We've seen it here a number of times too, you can't simply ignore it or write of people stating the obvious because they haven't trained it.

It is very common for the TMA community to bring up how rotten a bunch of guys the MMA community is.

You just did it in your post.
 
"attacking in a way that maximizes their chances of hurting you and leaves them the least vunerable to counter attack" doesn't describe what aiki is, to me. Striking arts rarely evidence any aiki - it's not terribly useful for strikes, though it will happen at times. It's not exactly rare in any grappling art, though many don't actually work with it much, so they are less likely to make full use of it. Aiki is an approach to getting them moving with very little effort. It's more about finding the place where there's no resistance (or, better yet, where they are actually giving the force/momentum/energy needed to throw them, so you don't have to).

I am not trying to describe aki. I am describing balanced striking.

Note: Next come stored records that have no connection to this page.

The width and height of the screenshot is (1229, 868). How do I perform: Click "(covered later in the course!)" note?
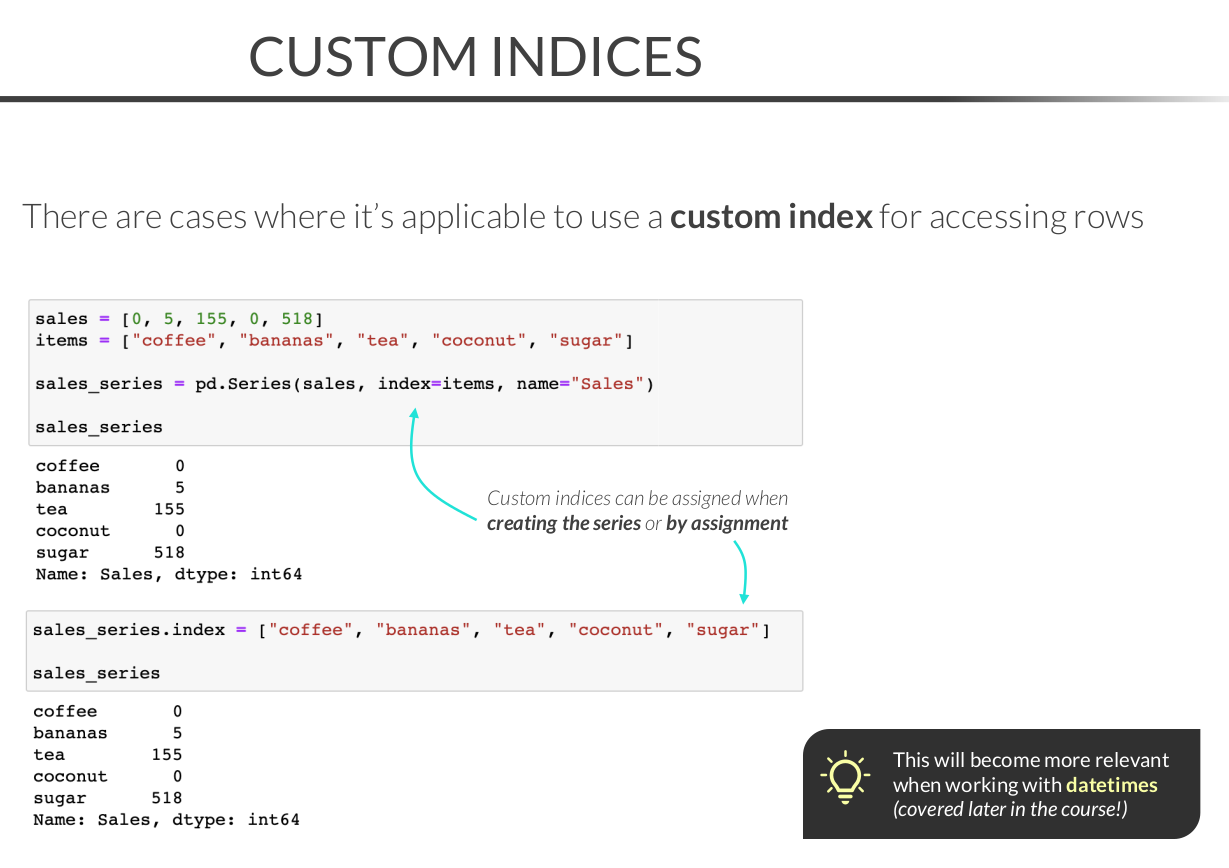(x=1010, y=809)
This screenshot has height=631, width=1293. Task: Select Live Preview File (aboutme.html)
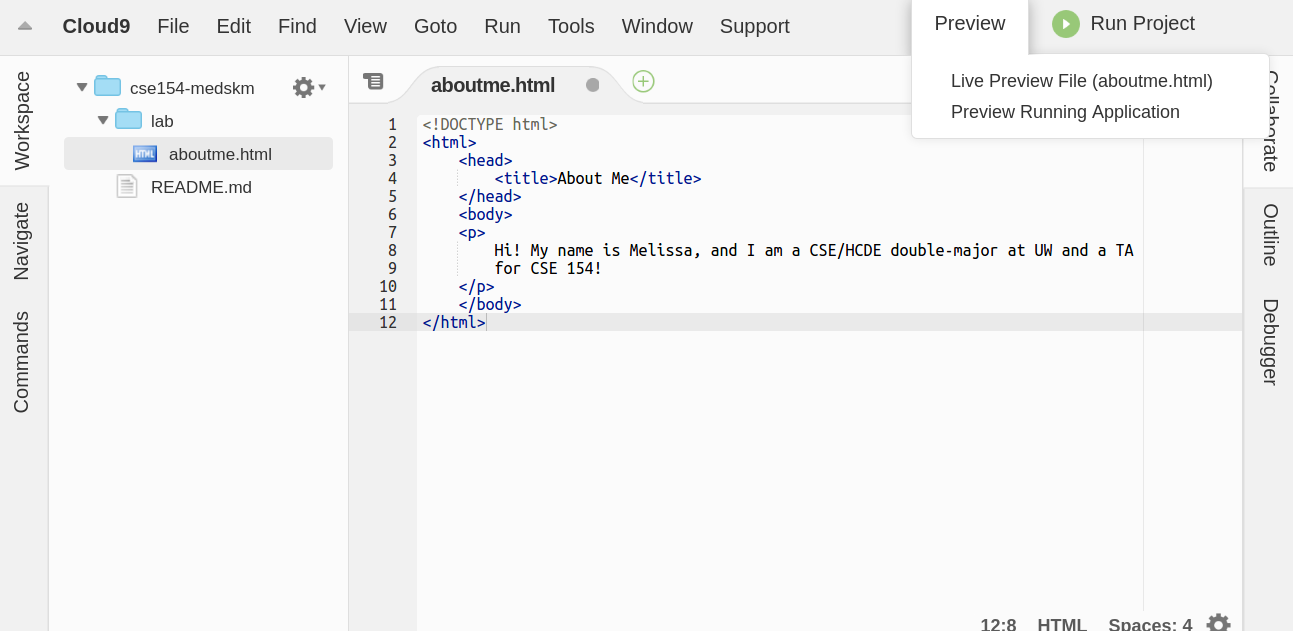click(x=1081, y=81)
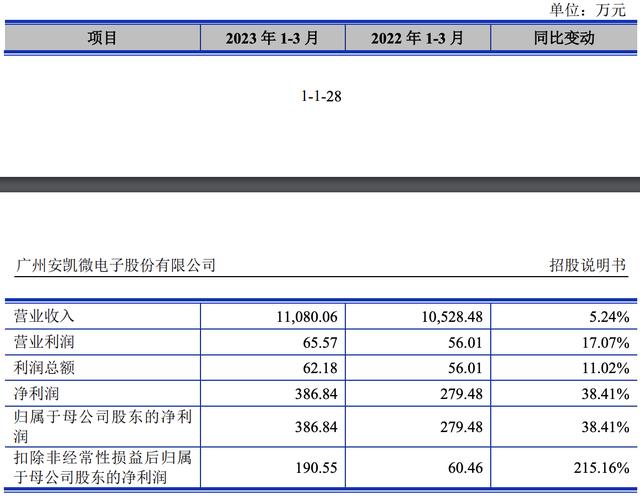Click the 利润总额 row label
Image resolution: width=640 pixels, height=496 pixels.
tap(44, 368)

And i am sorry if it nullifies aki. But everyone employs it.
 
I actually think DB and I agree a lot. Unfortunately, I feel at times he has this idea of what I do and teach that isn't in line with what I do and teach, and that notion leads to not understanding me. In this thread, for instance, he seems to be trying to convince me that training only things that work with a committed (over-committed, for the trained folks) attack isn't a good idea. I agree. In fact, that's the point I made in my first post on this thread.

As for what aiki opportunities exist inside grappling, I think that comes down to a definition of "aiki", and I've yet to find two people who had the same definition of it as a physical principle. What I define as "aiki", I find vanishes when people get all stiff. They then open up a whole range of other principles, instead (leverage, openings to strike, etc.). When they resist those principles by moving, the aiki openings come back. Now, I know a lot of folks would put more into the "aiki" group than I do, and I'm okay with that, as long as we understand which definition we're using at any given point.

You keep thinking this golden opportunity will somehow just come along.

And for some mysterious reason your training partners keep denying you this.

That is not a big surprise.

It is unlikely to happen in a street fight either. The other guy denying you the golden oportunity is pretty much half of fighting.
 
I am not trying to describe aki. I am describing balanced striking.

And i am sorry if it nullifies aki. But everyone employs it.
No need to apologize. It's the point I was making. It does take away a lot of aiki opportunities, and that's why aiki techniques are easier when someone is angry, desperate, or trying to end something fast. Those conditions lead people to make mistakes they are less likely to make when they are being methodical. When someone is methodical, it takes pressure to create movement for the techniques, or patience to wait for the right opening. Or you go with the leverage and sacrifice techniques. Or you just switch to striking (my preference with someone who is a better grappler than striker).